In Matthew 11:20-24 – Matthew reveals Kingdom Lost
In Matthew 11:25-30 – Matthew reveals Kingdom Gained
It a huge shift. From the Kingdom of failed expectations to the Kingdom of God. It is a Kingdom Shift illustrated in the story of Jesus entering the world that parallels the story of what happens in our lives when Jesus enters.
The people expected the Messiah to punish the oppressor, eradicate the corrupt. But instead, Jesus empowers the oppressed and encourages the humble.
Matthew reveals Jesus’ Kingdom Shift by first focusing on the ever present reality of God’s Judgment. The Kingdom of God is a careful juxtaposition of God’s Law and God’s Love. One Bible Commentary says, “God’s judgment is at the center of Jesus’ proclaimation of the Kingdom of God and keeps it from becoming a message of harmless love.”

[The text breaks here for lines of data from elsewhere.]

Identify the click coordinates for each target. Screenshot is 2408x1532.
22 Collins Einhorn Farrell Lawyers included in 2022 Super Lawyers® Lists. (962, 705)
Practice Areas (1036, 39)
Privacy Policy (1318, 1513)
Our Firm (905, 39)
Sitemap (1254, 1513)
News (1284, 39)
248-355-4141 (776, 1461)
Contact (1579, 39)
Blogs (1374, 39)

Matthew tells story after story – packed tightly – of Jesus doing miracles in town after town and being received with apathy. Instead of falling over backward when the King of the Universe returned His created people to healthy body and mind (back into the ‘image of God’ in which they were created) the people of Karazin, Bethsaida and Capernaum shrugged their shoulders and said, “Yeah, that’s what healers do. Heal people. Blah blah blah.”
In Matthew 11:23 Jesus compares them to Satan falling from Heaven when he drops some references to Isaiah 14:13-15 by saying, “Will you be exalted to Heaven? No, you will be brought down to the place of the dead!” (NLT) This short section – Matthew 11:20-24 – demonstrates why God’s Kingdom was taken away from Isreal and given to those passing by the banquet feast.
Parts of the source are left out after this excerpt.